+++ Records for this exercise
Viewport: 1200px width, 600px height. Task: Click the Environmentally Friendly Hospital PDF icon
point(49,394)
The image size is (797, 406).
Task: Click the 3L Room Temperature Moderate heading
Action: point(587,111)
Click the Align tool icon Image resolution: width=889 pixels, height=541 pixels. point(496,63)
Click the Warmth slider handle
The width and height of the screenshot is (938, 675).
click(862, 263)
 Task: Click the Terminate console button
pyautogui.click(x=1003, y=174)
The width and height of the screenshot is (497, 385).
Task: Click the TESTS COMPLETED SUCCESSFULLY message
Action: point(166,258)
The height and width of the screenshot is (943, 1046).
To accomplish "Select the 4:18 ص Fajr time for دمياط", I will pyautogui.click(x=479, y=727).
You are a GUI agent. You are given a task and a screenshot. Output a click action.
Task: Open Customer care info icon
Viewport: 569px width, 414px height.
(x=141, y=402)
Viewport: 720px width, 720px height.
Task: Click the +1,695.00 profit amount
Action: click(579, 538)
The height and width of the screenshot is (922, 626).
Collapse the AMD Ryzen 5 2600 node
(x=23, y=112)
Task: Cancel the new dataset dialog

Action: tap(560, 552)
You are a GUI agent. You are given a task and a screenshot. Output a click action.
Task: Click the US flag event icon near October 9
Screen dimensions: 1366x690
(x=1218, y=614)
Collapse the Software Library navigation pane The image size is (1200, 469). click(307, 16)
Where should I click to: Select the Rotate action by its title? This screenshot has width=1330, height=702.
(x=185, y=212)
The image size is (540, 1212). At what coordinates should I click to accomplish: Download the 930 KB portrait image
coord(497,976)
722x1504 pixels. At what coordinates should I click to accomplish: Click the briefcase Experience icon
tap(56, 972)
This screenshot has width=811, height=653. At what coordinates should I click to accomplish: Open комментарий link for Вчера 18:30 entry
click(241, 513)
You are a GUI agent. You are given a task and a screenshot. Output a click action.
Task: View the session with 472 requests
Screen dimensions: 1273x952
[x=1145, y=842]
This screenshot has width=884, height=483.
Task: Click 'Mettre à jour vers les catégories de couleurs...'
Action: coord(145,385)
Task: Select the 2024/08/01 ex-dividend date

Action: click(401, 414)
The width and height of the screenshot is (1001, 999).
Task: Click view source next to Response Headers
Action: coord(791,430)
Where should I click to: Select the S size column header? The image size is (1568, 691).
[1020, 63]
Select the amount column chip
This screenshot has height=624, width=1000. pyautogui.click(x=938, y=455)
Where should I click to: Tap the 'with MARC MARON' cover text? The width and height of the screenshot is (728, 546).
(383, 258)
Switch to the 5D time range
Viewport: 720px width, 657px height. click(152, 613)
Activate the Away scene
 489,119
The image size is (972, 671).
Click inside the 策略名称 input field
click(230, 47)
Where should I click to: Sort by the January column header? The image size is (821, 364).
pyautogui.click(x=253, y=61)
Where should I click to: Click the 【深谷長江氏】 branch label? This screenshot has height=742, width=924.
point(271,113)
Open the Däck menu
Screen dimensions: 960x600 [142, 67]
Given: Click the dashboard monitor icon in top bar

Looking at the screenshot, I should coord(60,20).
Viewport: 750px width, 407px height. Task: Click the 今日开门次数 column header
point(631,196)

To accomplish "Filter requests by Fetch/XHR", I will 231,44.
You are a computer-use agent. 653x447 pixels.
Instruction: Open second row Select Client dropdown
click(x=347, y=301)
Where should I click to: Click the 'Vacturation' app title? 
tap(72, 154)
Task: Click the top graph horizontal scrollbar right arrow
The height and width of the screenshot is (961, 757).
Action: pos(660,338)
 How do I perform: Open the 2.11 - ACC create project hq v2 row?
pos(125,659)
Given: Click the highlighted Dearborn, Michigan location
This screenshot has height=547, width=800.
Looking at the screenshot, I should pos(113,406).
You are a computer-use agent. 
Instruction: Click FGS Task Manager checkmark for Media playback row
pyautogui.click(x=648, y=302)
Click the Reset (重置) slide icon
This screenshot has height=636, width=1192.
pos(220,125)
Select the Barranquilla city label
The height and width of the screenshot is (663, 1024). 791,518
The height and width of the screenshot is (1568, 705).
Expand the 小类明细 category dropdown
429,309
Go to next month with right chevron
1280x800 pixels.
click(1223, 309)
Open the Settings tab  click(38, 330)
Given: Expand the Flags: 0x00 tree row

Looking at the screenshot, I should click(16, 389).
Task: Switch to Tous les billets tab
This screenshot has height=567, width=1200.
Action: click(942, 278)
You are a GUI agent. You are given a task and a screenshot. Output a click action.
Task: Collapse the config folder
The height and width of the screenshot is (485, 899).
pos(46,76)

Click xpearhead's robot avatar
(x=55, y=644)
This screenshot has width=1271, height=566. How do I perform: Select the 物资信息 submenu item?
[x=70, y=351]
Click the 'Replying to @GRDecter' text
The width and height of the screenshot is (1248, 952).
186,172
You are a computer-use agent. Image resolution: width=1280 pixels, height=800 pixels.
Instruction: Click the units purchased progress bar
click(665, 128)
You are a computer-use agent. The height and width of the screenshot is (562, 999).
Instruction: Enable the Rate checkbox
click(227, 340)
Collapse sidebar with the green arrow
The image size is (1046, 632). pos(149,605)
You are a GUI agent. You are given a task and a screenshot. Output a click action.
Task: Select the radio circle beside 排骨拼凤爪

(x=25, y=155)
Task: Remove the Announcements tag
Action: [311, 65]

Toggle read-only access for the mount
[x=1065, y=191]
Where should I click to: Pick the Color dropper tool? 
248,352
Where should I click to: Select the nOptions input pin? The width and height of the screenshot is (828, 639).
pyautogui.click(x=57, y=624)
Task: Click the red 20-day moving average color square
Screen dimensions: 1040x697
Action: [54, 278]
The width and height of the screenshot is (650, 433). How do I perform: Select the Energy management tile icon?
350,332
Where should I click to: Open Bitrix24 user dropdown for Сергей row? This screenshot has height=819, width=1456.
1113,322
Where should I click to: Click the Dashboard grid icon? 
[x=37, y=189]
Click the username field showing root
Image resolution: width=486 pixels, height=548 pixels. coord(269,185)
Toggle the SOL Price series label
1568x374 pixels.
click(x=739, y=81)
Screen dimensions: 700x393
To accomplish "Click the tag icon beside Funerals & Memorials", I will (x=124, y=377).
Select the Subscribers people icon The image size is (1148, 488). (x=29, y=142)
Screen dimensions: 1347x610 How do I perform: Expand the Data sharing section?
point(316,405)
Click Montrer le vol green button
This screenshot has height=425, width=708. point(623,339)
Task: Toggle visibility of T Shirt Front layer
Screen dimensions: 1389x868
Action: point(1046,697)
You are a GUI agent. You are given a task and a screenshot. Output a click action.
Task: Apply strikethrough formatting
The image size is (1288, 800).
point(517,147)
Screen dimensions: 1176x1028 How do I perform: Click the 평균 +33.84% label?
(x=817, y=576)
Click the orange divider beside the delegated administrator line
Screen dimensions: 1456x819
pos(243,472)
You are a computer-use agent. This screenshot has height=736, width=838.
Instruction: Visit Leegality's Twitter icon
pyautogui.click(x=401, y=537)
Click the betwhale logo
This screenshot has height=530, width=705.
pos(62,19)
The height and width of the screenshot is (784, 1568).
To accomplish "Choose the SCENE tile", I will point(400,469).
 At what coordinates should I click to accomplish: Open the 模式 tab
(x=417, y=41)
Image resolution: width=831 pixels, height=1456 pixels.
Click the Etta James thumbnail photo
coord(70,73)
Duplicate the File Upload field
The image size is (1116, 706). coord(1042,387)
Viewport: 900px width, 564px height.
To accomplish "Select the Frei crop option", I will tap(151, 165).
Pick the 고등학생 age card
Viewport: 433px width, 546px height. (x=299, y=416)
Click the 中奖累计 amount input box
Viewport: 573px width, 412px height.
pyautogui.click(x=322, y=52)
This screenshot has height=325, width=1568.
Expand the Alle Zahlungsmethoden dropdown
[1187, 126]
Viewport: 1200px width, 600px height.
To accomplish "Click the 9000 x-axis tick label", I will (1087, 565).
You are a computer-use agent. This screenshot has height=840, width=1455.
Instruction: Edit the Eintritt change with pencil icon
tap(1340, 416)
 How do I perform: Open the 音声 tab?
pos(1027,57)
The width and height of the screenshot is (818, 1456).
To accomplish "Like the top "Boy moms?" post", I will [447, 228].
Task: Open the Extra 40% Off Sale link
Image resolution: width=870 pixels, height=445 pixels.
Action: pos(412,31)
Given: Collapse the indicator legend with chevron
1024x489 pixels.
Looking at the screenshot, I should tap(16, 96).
++++++
● **Exercise description**
Scan the data above and copy every line with "will" in it.

● **Response below**
To accomplish "Select the 4:18 ص Fajr time for دمياط", I will pyautogui.click(x=479, y=727).
To accomplish "Filter requests by Fetch/XHR", I will 231,44.
To accomplish "Click the tag icon beside Funerals & Memorials", I will (x=124, y=377).
To accomplish "Choose the SCENE tile", I will point(400,469).
To accomplish "Select the Frei crop option", I will tap(151, 165).
To accomplish "Click the 9000 x-axis tick label", I will (1087, 565).
To accomplish "Like the top "Boy moms?" post", I will [447, 228].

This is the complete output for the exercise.